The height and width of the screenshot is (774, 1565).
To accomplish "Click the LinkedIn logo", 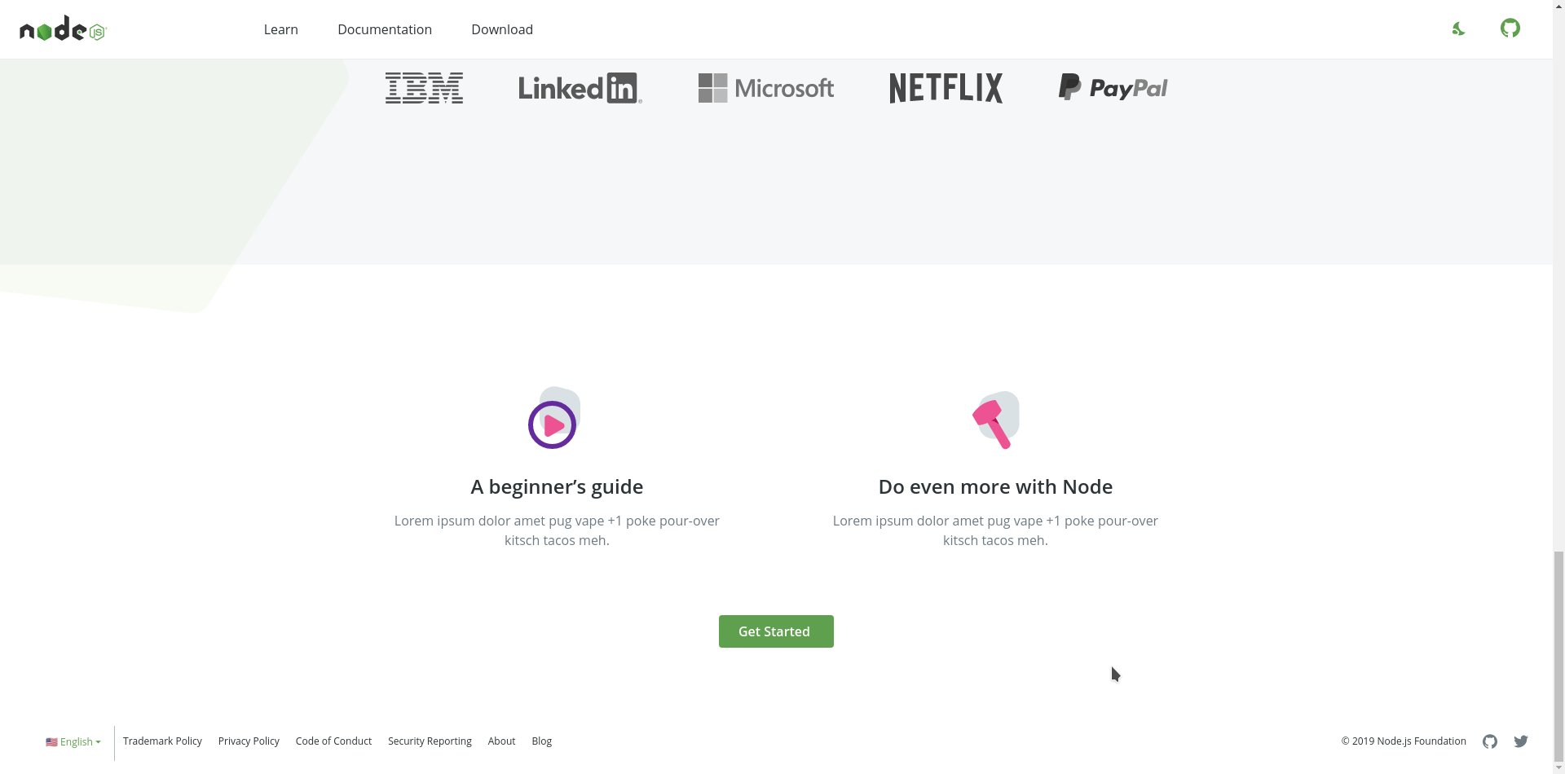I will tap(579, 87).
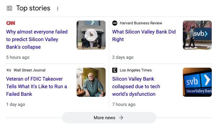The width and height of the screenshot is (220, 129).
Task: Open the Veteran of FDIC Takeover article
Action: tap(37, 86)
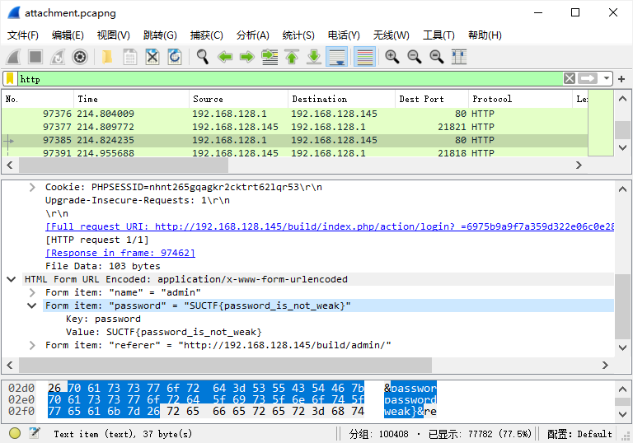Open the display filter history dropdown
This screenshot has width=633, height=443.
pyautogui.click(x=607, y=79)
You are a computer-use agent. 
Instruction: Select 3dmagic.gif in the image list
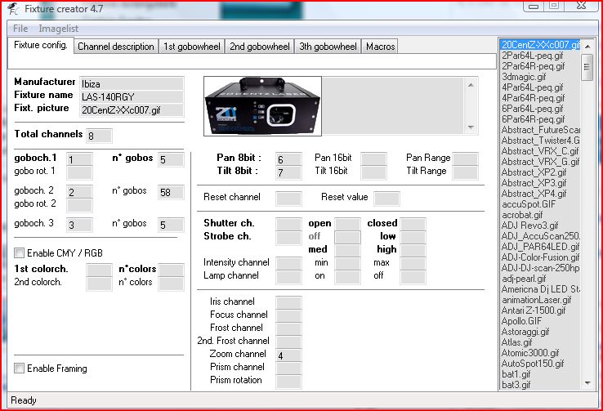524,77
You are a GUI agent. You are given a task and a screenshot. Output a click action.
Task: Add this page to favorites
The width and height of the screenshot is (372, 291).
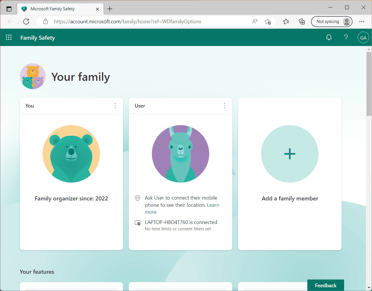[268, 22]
·····
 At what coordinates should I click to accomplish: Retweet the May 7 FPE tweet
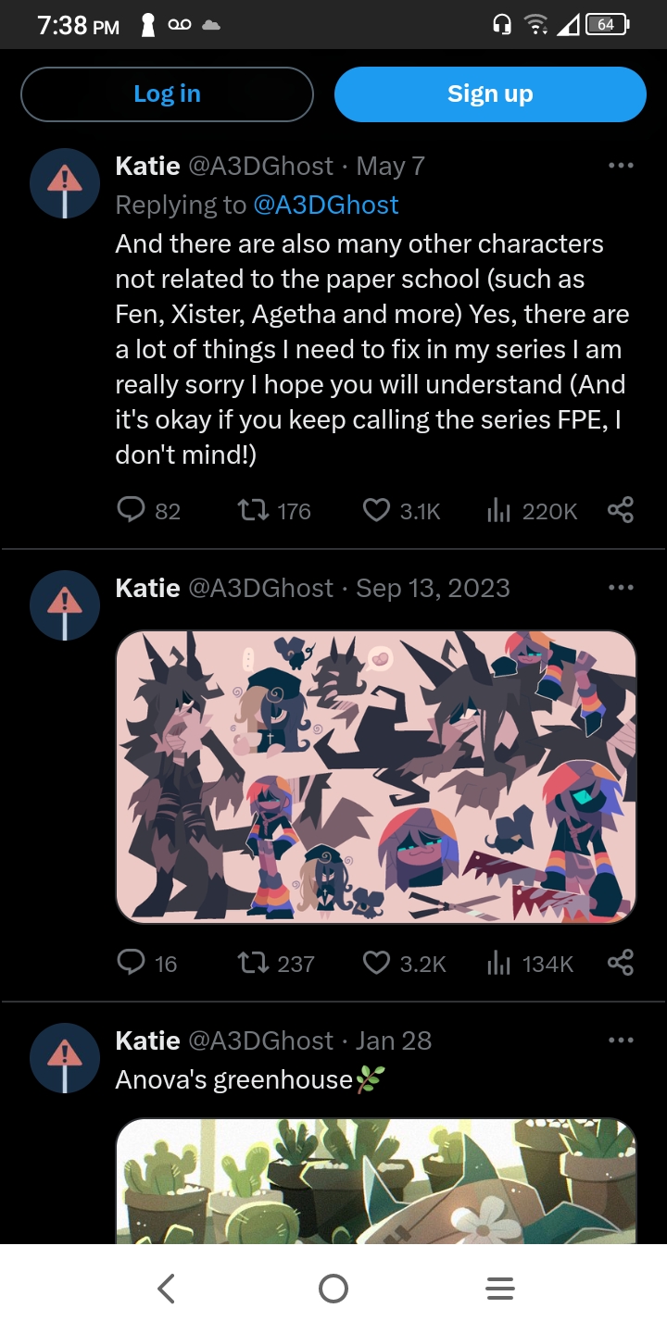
·····
Work to be completed: Which lines in the records above hold the string "agent"? Copy each of them.

Response for this exercise:
You are a computer-use agent. 
You are a GUI agent. You are given a task and a screenshot. Output a click action.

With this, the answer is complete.